Seminar on War, Violence and Health
29 February 2004,
One hundred sixty five physicians, medical students, health workers, and others from different countries of the world including the USA, Sweden, Malaysia, Pakistan, Sri Lanka, Nepal, and different states of India, gathered at the India International CenterNew Delhi to share the results of their research into the impact of war and armed violence on the health and security of people in India, Pakistan, and neighbouring countries in the South Asia region.
Dr. Ron McCoy, President of IPPNW, shared his experience of having met decision makers in Pakistan on 26 and 27 February. He said that the people across the border are equally concerned about the threat of nuclear weapons. Admiral Ram Das and Admiral Vishnu Bhagwat also addressed the gathering.

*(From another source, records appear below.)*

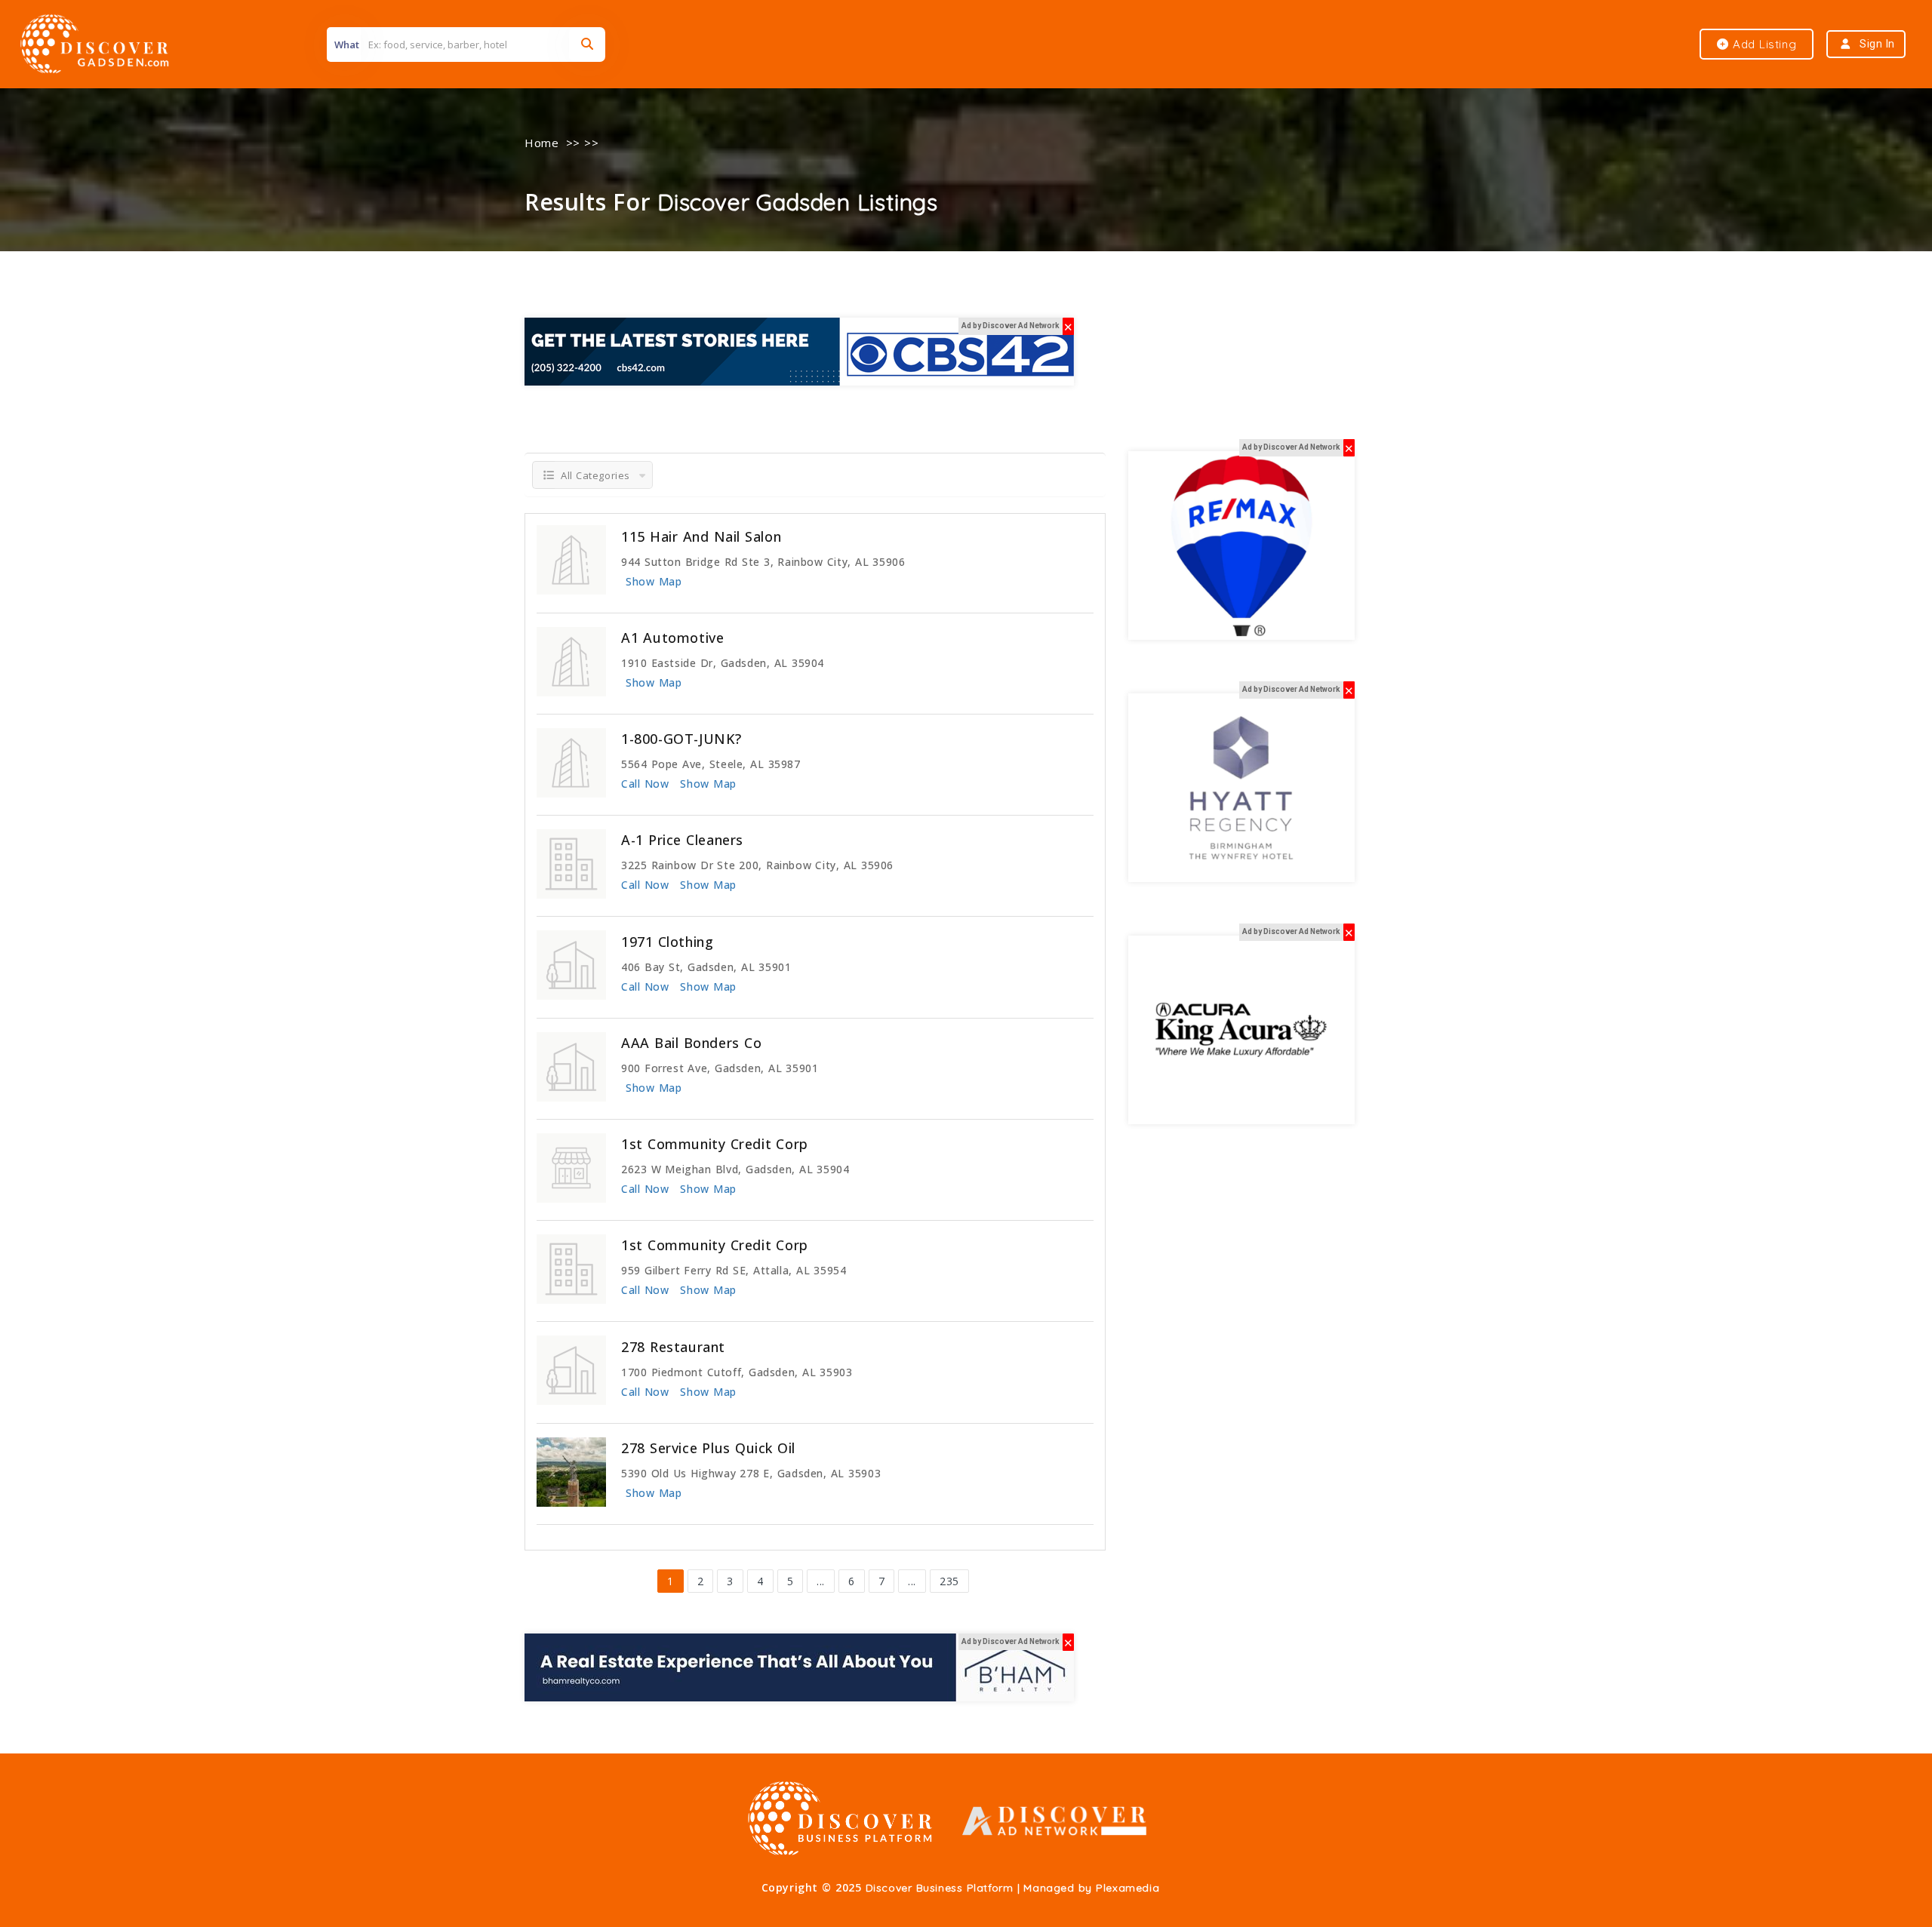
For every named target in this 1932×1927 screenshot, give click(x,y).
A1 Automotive (672, 638)
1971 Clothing (667, 942)
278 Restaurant (673, 1347)
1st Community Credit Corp (714, 1144)
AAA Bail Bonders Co (691, 1043)
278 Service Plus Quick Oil (708, 1448)
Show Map (653, 581)
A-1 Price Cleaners (682, 840)
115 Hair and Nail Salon (701, 536)
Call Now (645, 783)
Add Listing (1762, 44)
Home (541, 142)
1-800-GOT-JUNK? (681, 739)
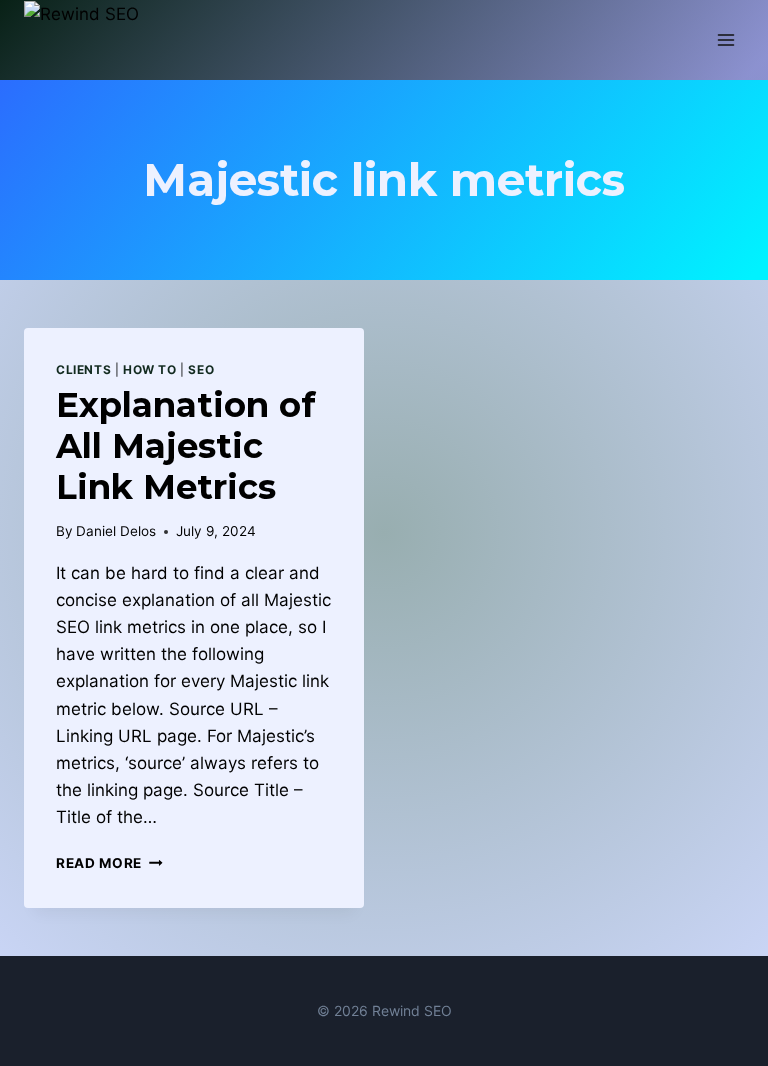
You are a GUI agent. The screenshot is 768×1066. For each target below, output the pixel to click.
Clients (83, 369)
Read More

The international delegates who participated in the seminar included Dr. McCoy (Malaysia); Dr. Hans Levander, Dr Gunnar Westberg,,Dr Martin Tondell, and Dr. Neli Jonnason-Filipova (Sweden); and Dr. Geeta McGahey and John Loretz, Programme Director of IPPNW (USA). Delegates from South Asian countries included Dr. Rashid E. Mahbub (Bangladesh); Dr. Asoka Hettiarachchi (Sri Lanka); medical student Rameez Hasan (Pakistan); Drs. Mahesh Maskey, Sharad Onta, and Somnath Aryal, and medical student Khagendra Vikram (Nepal). Dr L. S. Chawla, President of IDPD, welcomed all the delegates and stressed the necessity of more and more cooperation among South Asian doctors on the question of peace and health. Dr Arun Mitra, General Secretary of IDPD, noted that IDPD has units in 16 states and that more are likely to come up in the future. Medical students participated enthusiastically and in large numbers.
The participants in the seminar unanimously adopted the following statement of their concerns, including policy recommendations that can more effectively promote health, security, and social welfare throughout the region.
Medical students played a prominent role at the Delhi seminar on War, Violence and Health.
This DWD mission to Pakistan and India has strengthened the regional IPPNW affiliates in their work for a nuclear weapons free future for South Asia. A meeting of Indian and Pakistani physicians and medical students is planned in Karachi for June 2004. PSR Nepal, which will assume the regional vice presidency after the Beijing Congress, has expressed a willingness to serve as a facilitator for regional collaboration. A new group of Sri Lankan doctors will soon apply for IPPNW affiliation.
The present political negotiations between India and Pakistan give us considerable hope. Some of the politicians that we met seem not to have a real understanding of the nature of a nuclear war. If the two countries again enter into a conflict, a nuclear war is a real and not unlikely outcome, possibly started by mistake, or by extremists on either side. Political disputes must be solved by political means. Politicians and diplomats, in collaboration with civil society and NGOs, can formulate ways to find such solutions. Increased efforts in military as well a civil society confidence building measures can act as a kind of vaccine for military conflicts.